Tout s’enchaîne. Ses mains qui se promènent sur mon corps. Un jet d’eau glacé sur mes pieds qui m’arrache un gémissement. L’eau qui monte en se réchauffant. Elle atteint rapidement mes cuisses. Ma robe devient lourde dans l’environnement aqueux. Les pans de celle-ci remontent à la surface.
Je ramène mes jambes l’une contre l’autre, afin de laisser de la place à Klein pour s’installer de part et d’autre de mon corps.
Ses doigts dessinent la ligne de ma silhouette. Plus empressée, je joue avec les boutons de sa chemise avant de les défaire lentement, un à un. Je progresse jusqu’à son nombril, observant le tracé de son torse. Il n’est pas vilain, ce garçon. Le paysage est agréable.
J’essaie de trouver un savon, quelque chose, mais la pénombre m’empêche de distinguer les différents objets. Surtout qu’il y en a pléthore ! Drôle de type, c’est comme s’il avait plus de choses dans sa salle de bain que dans son salon.
Je glisse mon index entre la couture de son pantalon et celle de sa peau. Un sourire m’anime. C’est précisément ce geste idiot qui nous a amené à nous embrasser dans la forêt, et à nous retrouver dans cette situation. Dans un bain, avec nos vêtements dans l’eau. On a l’air d’être de drôles d’énergumènes, tous les deux. Incapables de simplement se jeter dans un lit, de façon conventionnelle. Mais bon, si je lui dis encore qu’on se ressemble, il risque de s’emporter.
Je le tire à moi, parce que cette fois, c’est moi qui nous rapproche. Je pose mes lèvres contre les siennes, répondant à l'avidité de ses caresses par un baiser gourmand.
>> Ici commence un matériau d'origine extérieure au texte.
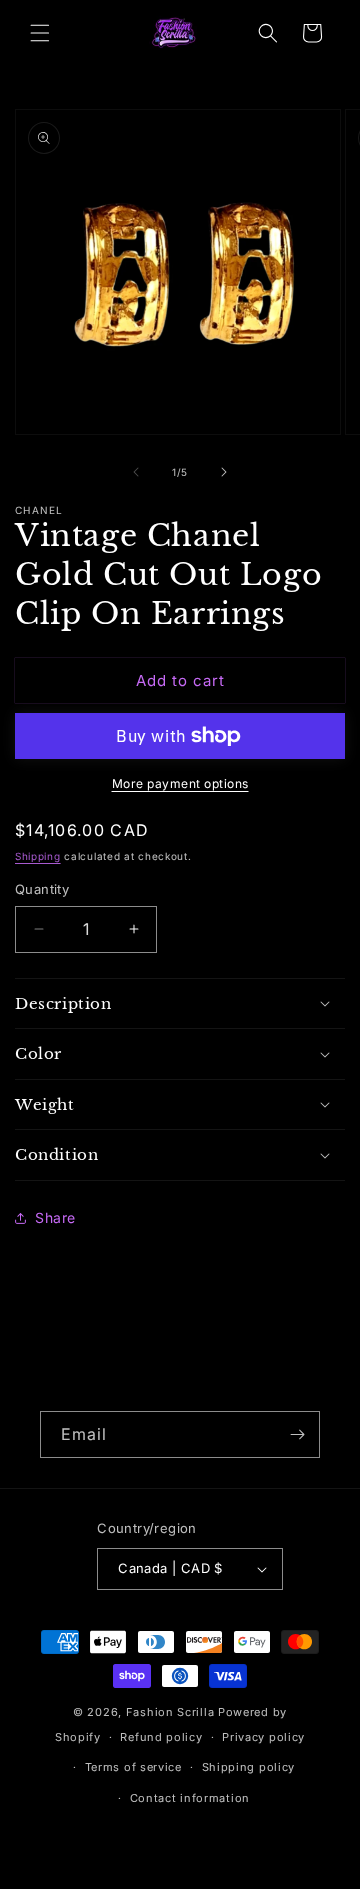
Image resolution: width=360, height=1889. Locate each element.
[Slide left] (136, 472)
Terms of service (133, 1767)
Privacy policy (263, 1737)
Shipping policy (249, 1767)
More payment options (180, 783)
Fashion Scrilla (170, 1712)
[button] (40, 33)
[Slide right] (224, 472)
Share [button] (55, 1217)
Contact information (190, 1798)
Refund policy (161, 1737)
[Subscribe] (297, 1434)
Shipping (38, 856)
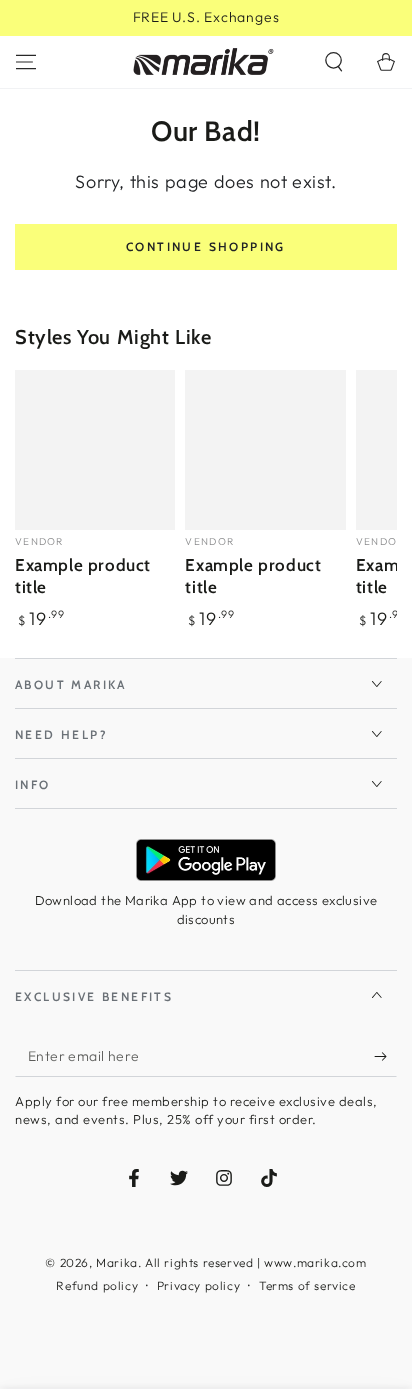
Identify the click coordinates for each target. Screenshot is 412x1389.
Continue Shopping (206, 246)
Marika (117, 1262)
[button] (334, 62)
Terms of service (307, 1285)
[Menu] (26, 62)
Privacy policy (198, 1285)
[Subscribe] (385, 1057)
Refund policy (97, 1285)
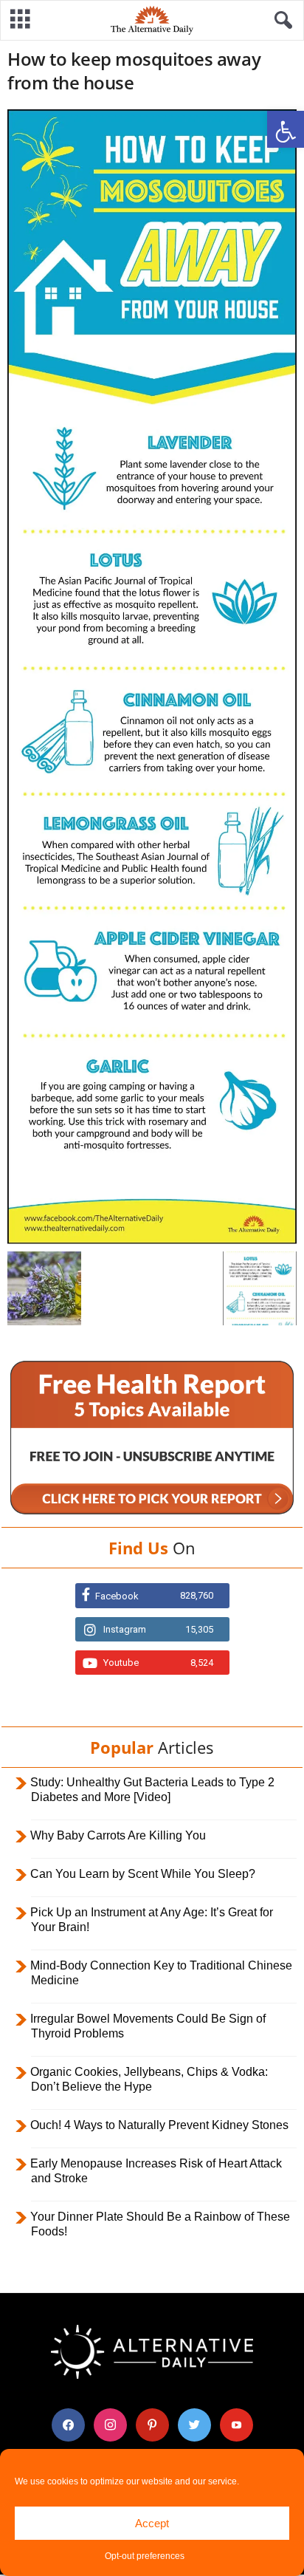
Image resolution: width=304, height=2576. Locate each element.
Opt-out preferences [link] (144, 2556)
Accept (152, 2523)
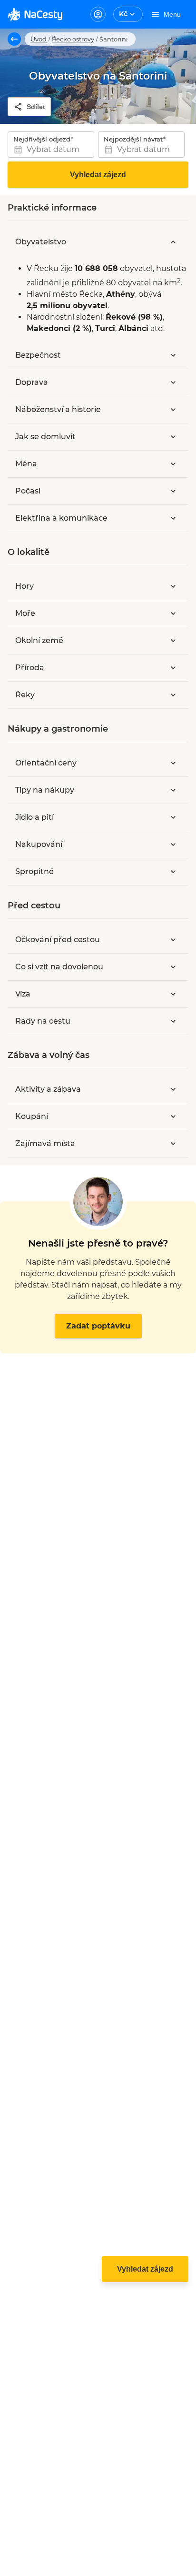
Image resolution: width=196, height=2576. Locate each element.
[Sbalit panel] (173, 242)
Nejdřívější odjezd (41, 139)
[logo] (35, 14)
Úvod (38, 39)
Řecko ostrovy (73, 39)
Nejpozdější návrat (133, 139)
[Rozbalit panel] (173, 355)
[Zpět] (14, 39)
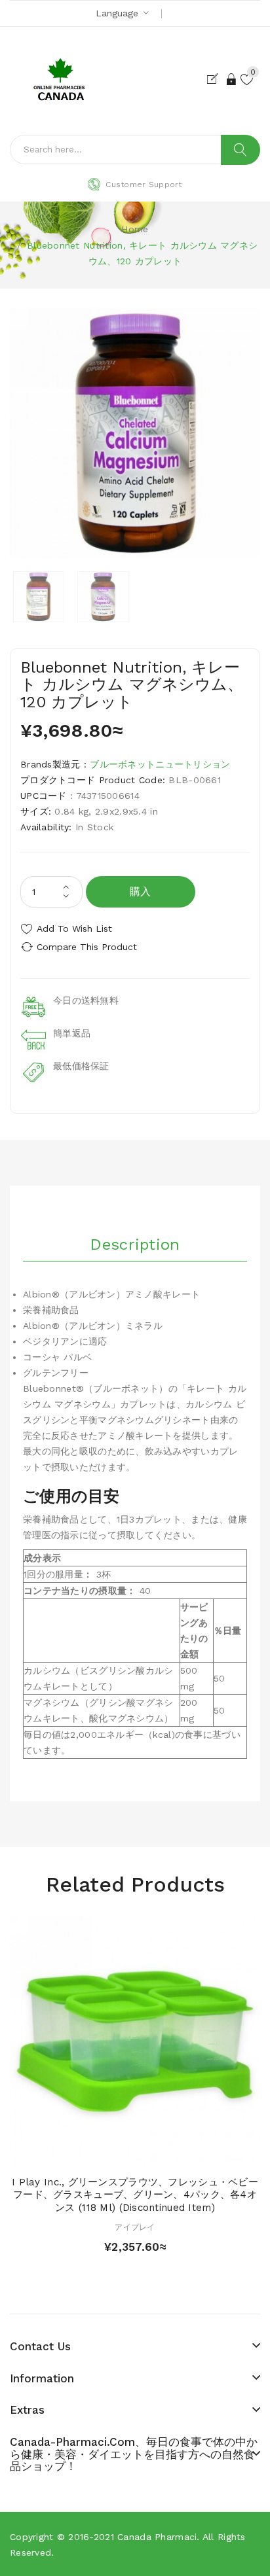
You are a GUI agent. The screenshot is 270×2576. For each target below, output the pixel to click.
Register (215, 79)
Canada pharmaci (157, 2537)
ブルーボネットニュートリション (160, 764)
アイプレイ (135, 2227)
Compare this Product (87, 947)
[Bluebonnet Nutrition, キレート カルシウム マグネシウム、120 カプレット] (38, 596)
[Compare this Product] (158, 2153)
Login (232, 79)
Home (134, 229)
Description (135, 1244)
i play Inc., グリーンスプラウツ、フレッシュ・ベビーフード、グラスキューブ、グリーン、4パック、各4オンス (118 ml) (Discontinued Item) (135, 2195)
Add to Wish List (74, 928)
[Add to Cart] (112, 2153)
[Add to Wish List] (135, 2153)
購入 (140, 891)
Ma langue rencontre la sienne, le souffle me manquerait presque. Et je presse son entrejambe contre la mienne.
Putain de pulsions humaines. Je disais que je n’irai pas jusqu’au bout. Que je prendrai juste un bain. Mais il a fallu qu’il me mette dans ce dit bain aussi, l’idiot. A croire qu’il a lu mes plans dans ma tête. Ce serait possible, il m’a tout l’air d’être un démon ce garçon. Qu’il ait des pouvoirs télépathiques ne me surprendrait pas.
Je fais quoi ?
Ma tête pense mais mon corps s’est détaché d’elle. Il agit en opposition à ma pensée.
Je ne sais pas où je trouve la courage de me dissocier quelques secondes de mes pulsions, séparant ma bouche de Klein pour lui demander :
- Mh … Est-ce que…
C’est toujours nul de poser cette question.
- Où est-ce que tu ranges tes protec’ ?
Je me mords la lèvre et bat des cils. Ma raison supplie la Grande Déesse pour qu’il n’ait rien, que cela coupe court à notre échange, et que je m’en aille. Que je sois un minimum raisonnable. Mais mon ventre m’intime de rester quoiqu’il. J’ai un drôle de pressentiment.